WHAT NEEDS TO BE DONE:
Find the line that contains "You are a computer-use agent." in the records below, then repeat exactly that line and each one after it, leaving pictures out.

BEGIN

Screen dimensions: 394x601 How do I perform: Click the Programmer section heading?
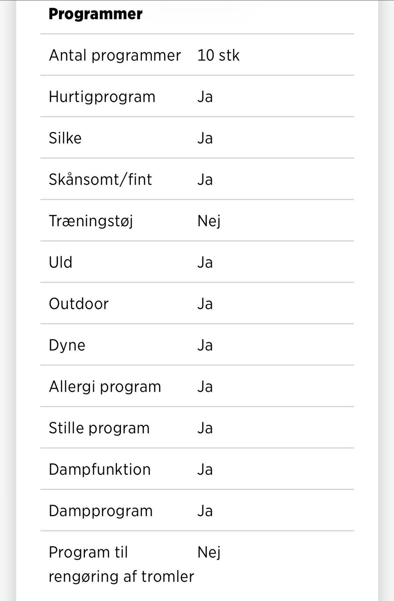pyautogui.click(x=95, y=14)
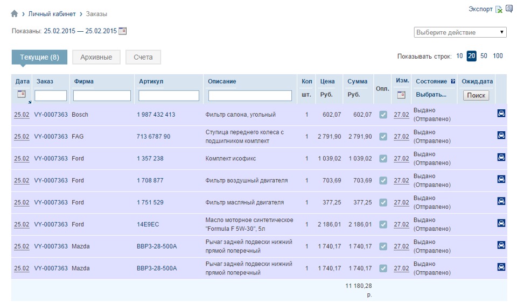The width and height of the screenshot is (517, 304).
Task: Click the help speech bubble icon
Action: click(x=509, y=9)
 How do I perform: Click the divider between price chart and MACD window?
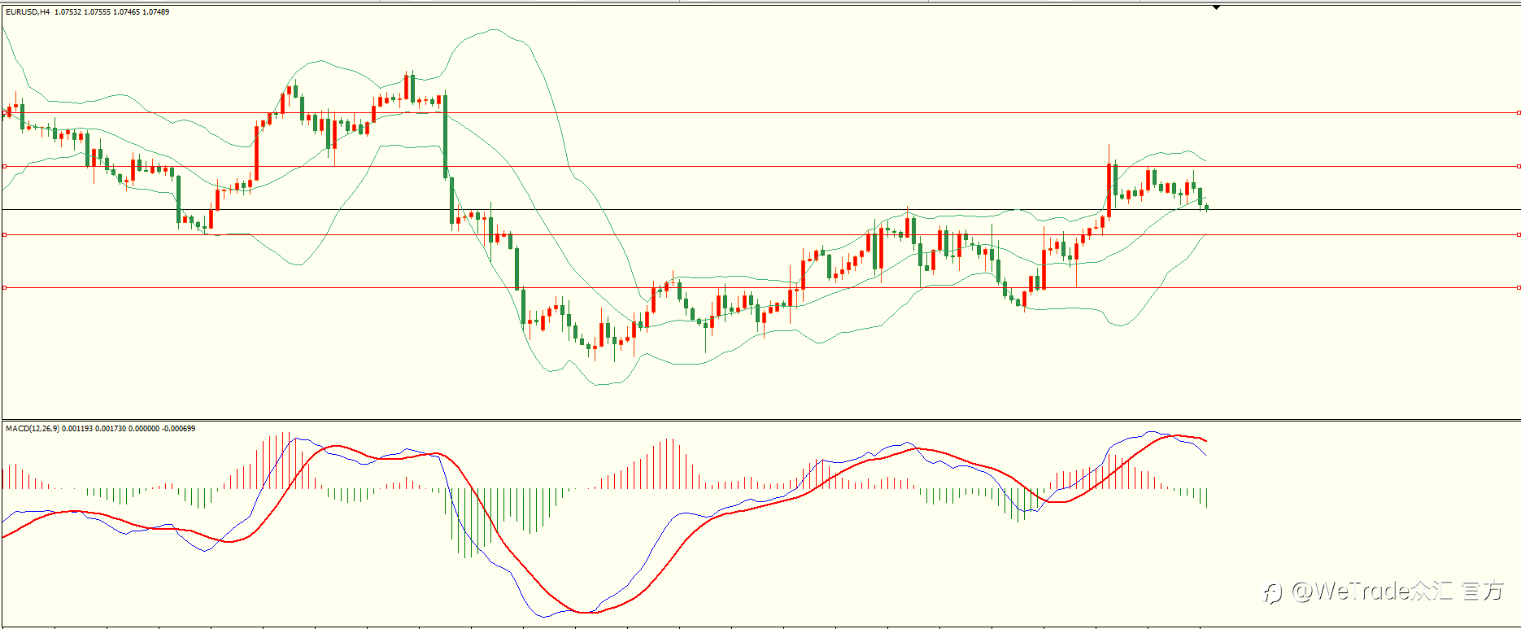[x=761, y=421]
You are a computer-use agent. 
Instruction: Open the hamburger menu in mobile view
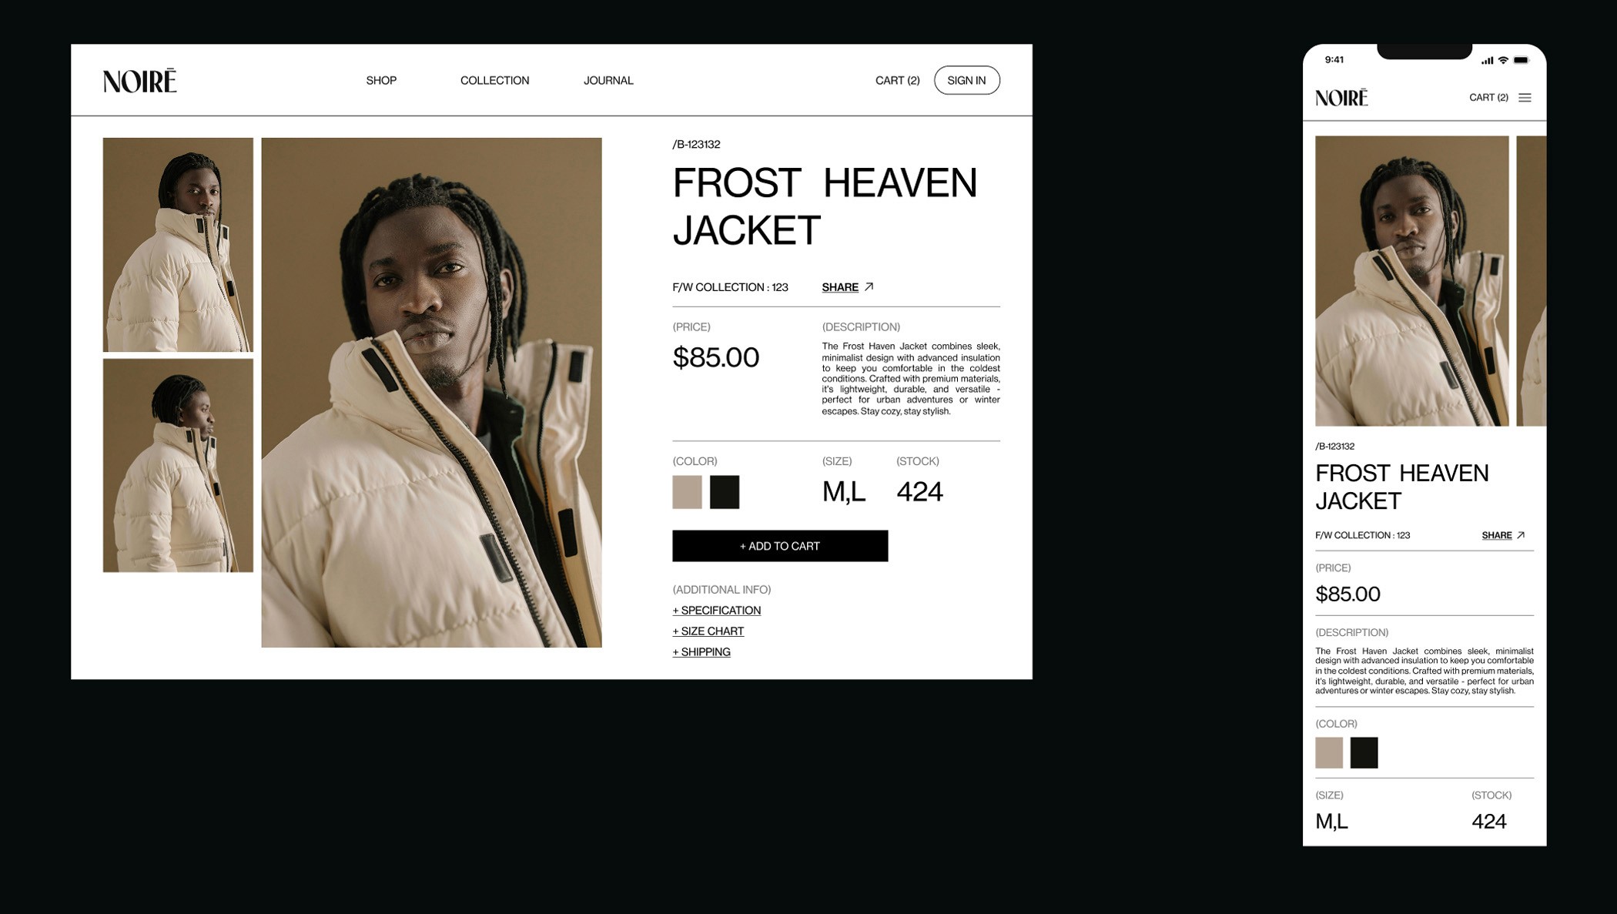coord(1525,98)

END

FINISHED TASK:
You are a computer-use agent. 
Instruction: Open the hamburger menu in mobile view
coord(1525,98)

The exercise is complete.